March 22, 2019
Unsafe levels of lead are lurking in the drinking water of schools across the country, according to an alarming report released Thursday.
The report, Get the Lead Out, published by the Environment America Research & Policy Center and U.S. Public Research Interest Group Education Fund, reveals water from thousands of faucets and fountains at schools and preschools in America contained more than 1 part per billion (ppb) of lead. The American Academy of Pediatrics recommends water lead concentrations don't exceed 1 ppb.
Most schools tested had five times that amount. Others had even more, including Leicester Memorial Elementary in Massachusetts which had a tap that tested at 22,400 ppb.
Even low levels of lead exposure can affect children's brain development and possibly lower their IQ, says Morri Markowitz, M.D., a pediatrician and director of the Lead Poisoning Prevention Program at the Children's Hospital at Montefiore in the Bronx, New York, who consulted on the report. It has also been linked to learning and behavioral problems. The metal is especially toxic to young children, who absorb up to five times more of the lead they ingest than adults do.
It's not news that lead is bad for us—that's why the toxin has been removed from gasoline and paint over the years. And the federal Lead and Copper Rule was passed in 1991, which limits the amount of lead in public drinking water. So why is the toxic metal still so prevalent in schools?
According to the new report, school drinking water is picking up the metal from service lines, pipes and plumbing, and lead-lined fountains and faucets. These systems should be regulated by state and local laws—but those are falling short.
"Unfortunately, even with the increase we've seen in school's testing their water for lead over the past few years, our results show a major, extensive problem," says John Rumpler, co-author of the report and senior director of Clean Water for America. "From Washington to Montana to Massachusetts, policymakers aren't doing enough to make sure our kids have safe drinking water every day."
The report graded 31 states and the District of Columbia on their efforts to protect children from lead in school water. It evaluated factors like how and when they require water testing and how much information they share with parents and the public. Twenty-two of the states received a failing grade. "Some of these states have no laws that address lead contamination, while others use unreliable tests to monitor the issue," Rumpler explains.
No states received an A grade, but the District of Columbia topped the list with a B+. It's the only area of the country that requires schools and child care centers to install filters at every tap used for drinking or cooking. It also tests school water every year and publishes the testing data online.
Illinois got the second-highest mark with a B-. The state's Department of Health requires schools to take action if they detect any level of lead in their drinking water. However, Rumpler says, the state could improve by offering schools clear guidelines on exactly how to fix the problem.
A few other states, including Massachusetts, Vermont, Washington, Pennsylvania, and Montana, have taken action by proposing laws that, if and when adopted, could help boost their grades.
Rumpler says the remaining 19 states were not included in the report because initial research showed they didn't have any related laws or regulations to evaluate.

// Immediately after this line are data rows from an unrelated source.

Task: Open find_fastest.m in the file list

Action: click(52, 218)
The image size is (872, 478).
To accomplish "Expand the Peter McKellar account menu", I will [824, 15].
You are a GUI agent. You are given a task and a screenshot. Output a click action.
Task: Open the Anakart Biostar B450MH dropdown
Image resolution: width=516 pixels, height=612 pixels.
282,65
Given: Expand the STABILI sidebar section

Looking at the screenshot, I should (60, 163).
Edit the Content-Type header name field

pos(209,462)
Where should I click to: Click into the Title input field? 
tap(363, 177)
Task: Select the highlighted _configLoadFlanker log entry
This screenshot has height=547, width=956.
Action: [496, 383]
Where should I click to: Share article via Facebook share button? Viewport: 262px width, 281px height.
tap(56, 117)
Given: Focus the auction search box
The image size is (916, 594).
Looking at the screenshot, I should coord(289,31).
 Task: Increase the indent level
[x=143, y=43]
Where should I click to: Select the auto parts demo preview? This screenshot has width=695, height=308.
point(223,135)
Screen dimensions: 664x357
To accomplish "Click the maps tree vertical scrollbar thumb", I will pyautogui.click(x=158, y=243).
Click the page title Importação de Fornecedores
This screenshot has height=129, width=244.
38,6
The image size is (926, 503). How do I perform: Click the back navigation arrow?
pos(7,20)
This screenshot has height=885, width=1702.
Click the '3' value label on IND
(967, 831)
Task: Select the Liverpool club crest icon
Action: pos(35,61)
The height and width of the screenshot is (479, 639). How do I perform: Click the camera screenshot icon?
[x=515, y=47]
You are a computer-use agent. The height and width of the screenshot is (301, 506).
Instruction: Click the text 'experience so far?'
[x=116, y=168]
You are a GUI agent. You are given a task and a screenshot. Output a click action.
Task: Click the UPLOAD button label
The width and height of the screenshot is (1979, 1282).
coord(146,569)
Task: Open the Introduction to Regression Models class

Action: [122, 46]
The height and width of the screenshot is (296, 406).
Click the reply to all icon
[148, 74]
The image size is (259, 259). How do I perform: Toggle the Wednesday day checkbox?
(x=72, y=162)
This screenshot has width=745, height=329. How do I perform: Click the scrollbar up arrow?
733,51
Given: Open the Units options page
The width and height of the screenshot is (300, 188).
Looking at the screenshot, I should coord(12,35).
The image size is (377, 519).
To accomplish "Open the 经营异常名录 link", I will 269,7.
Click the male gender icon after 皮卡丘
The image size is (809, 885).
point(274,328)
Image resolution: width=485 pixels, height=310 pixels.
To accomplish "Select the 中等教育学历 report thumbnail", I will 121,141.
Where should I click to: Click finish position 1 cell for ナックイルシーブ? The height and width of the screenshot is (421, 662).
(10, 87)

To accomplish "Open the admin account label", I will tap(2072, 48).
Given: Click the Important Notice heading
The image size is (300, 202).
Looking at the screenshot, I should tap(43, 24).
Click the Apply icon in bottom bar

The report includes a host of recommendations for federal lawmakers, such as strengthening rules around drinking water and providing funding to help states remove lead-laden plumbing, but that kind of change will take some time. In the meantime, there are several things parents can do to reduce their children's exposure to the toxin in schools.
"Parents shouldn't approach this with hysteria, thinking that their children are damaged," Dr. Markowitz says. "But we know there are no healthy levels of lead, so it's a good idea to take steps to reduce their exposure as much as possible."
Rumpler says parents should contact their child's school to find out if the water has been tested for lead, and ask to view the test results. (Some schools are only required to report lead levels above 15 ppb.)
"An initial, cost-effective step is to ask your school to put filters on every faucet and drinking fountain," Rumpler says. "Don't forget the cooking water faucets, too. Experts say if there's lead in the water you use to boil pasta for mac and cheese, there's going to be lead in that mac and cheese."
A next step would be to ask the school to replace any lead-lined drinking fountains with water bottle filling stations that have built-in filters. And you could also send your child to school with bottled water, Rumpler says, but keep in mind that the standard for lead levels in bottled water is 5 ppb. "It may be an improvement, but it's not the best long-term solution," he says. Or consider splurging on a water bottle with a built-in filter that gets rid of lead, like the Alter Ego Frio from Aquaovo.
Concerned parents can also take it a step further and contact their state's governor to urge him or her to take action against lead in drinking water.
"As parents, we care deeply about our kids' future," Rumpler says, "and we'd hate to think their health was compromised by something we take for granted, like safe drinking water."